_EXTRACTED ENTRIES_
* * *

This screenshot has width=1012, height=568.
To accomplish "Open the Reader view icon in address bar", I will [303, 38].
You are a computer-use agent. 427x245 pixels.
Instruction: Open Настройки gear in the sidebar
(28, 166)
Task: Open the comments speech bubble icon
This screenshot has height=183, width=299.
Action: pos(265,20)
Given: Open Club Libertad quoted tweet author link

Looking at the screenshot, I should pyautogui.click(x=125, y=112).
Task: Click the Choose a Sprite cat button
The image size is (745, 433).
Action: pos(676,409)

* * *

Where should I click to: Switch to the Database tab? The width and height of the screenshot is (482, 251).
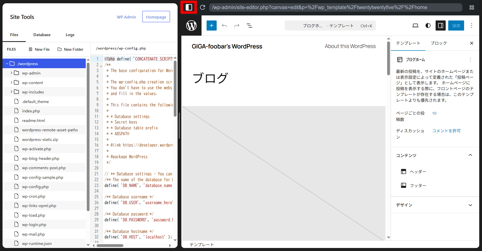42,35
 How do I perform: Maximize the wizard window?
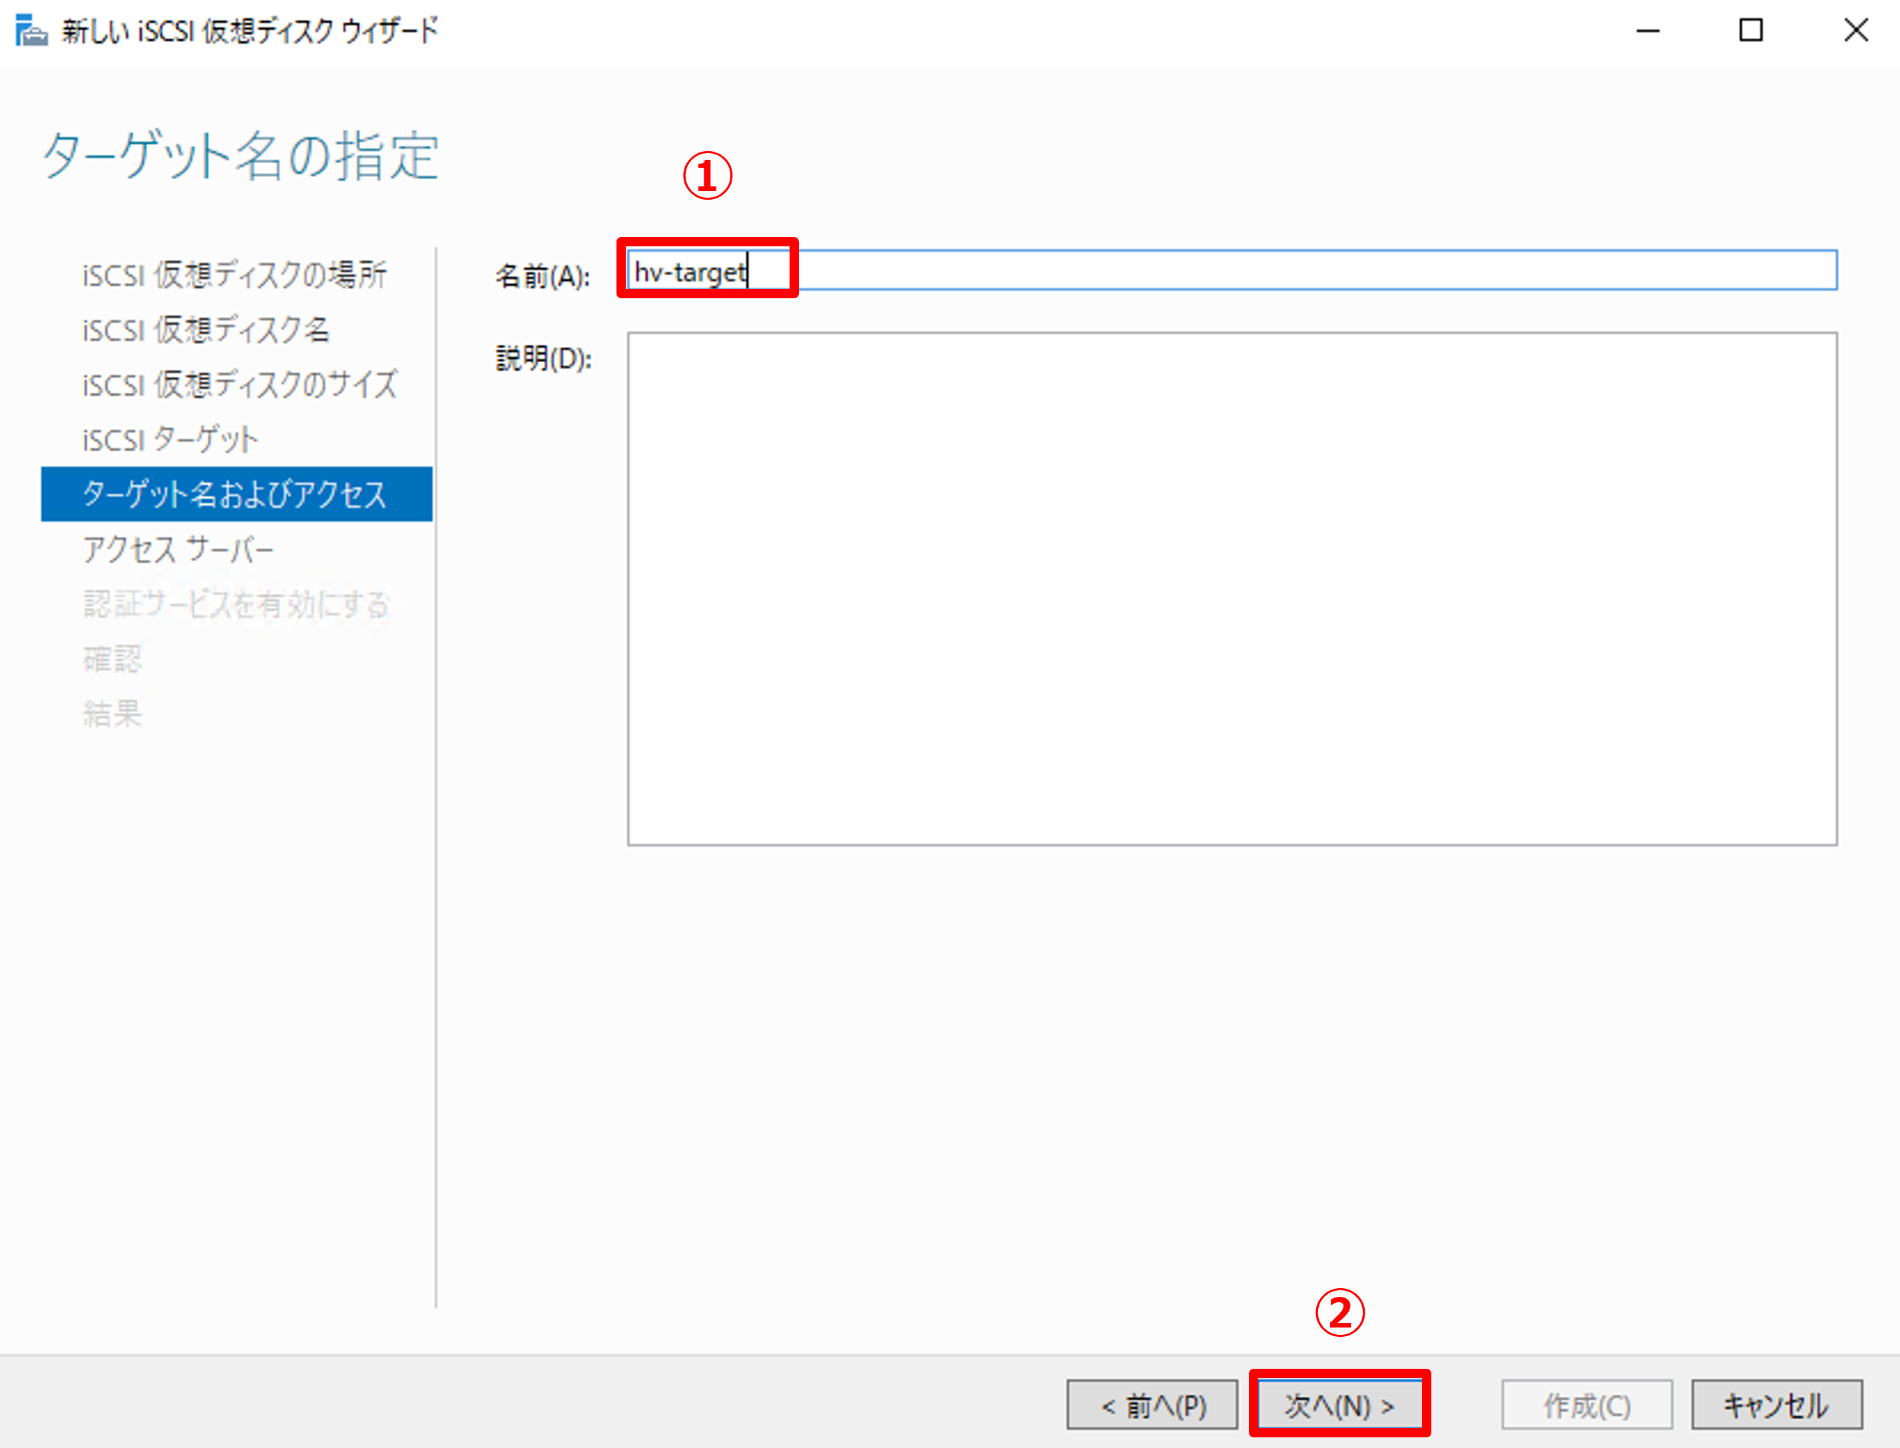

* * *

_GOAL OF THE EXERCISE_
Render the entries between the line holding "Given: Open Club" and the line holding "Action: pos(676,409)", inclusive, as a two-column CSV with the header input,output. Write one row per entry, with its text under input and its answer under output, each in a single quoted field with line breaks replaced by spaces.

_FINAL RESULT_
input,output
"Given: Open Club Libertad quoted tweet author link","Looking at the screenshot, I should pyautogui.click(x=125, y=112)."
"Task: Click the Choose a Sprite cat button The image size is (745, 433).","Action: pos(676,409)"